Comment by baka367
21 hours ago
This decision has, effectively, turned LMMs into a supply chain risk.
Before this incident I’d gladly use any anthropic LLM in production features. Right now, this has become a risky decision that can tank my business overnight.
> Right now, this has become a risky decision that can tank my business overnight.
If your business-critical systems rely on SAAS that doesn't have a solid SLA and breach-of-contract provisions that more than cover the damages in the event, you've made "a risky decision that can tank [your] business overnight".
If the software your business depends on can't run indefinitely without getting permission to operate from someone else's systems, then you're perpetually at risk of someone else tanking your business because they decided that you can no longer use that software.
Anyone doing product integrations should recognize it’s a perpetual risk but why stick to the platform that will require US citizenship demands for future models especially when there are other labs with reasonably comparable performance that don’t require this?
Anthropic didn’t have to beg for the government to deem their models a security crisis.
> Right now, this has become a risky decision that can tank my business overnight.
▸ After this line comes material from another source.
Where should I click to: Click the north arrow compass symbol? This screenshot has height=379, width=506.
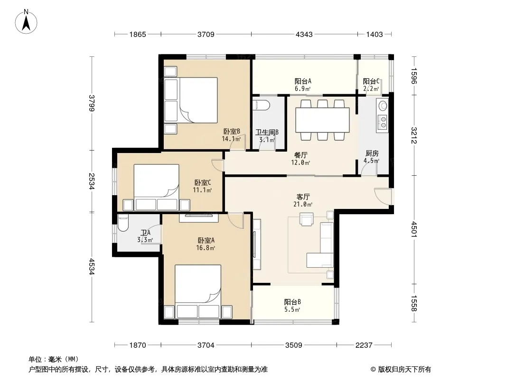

If your business-critical systems rely on SAAS that doesn't have a solid SLA and breach-of-contract provisions that more than cover the damages in the event, you've made "a risky decision that can tank [your] business overnight".
I'm pretty sure that a US government export restriction / ban / etc. would count as a force majeure invalidating all the fancy wording you could wish for on a piece of paper.
The only way to actually control is to self manage in an environment you control.
The long term goal of LLMs is to automate most white collar work, so wasn’t that a risk you faced anyway? Like Amazon basics, which took all the easy to replicate goods they saw on their marketplace.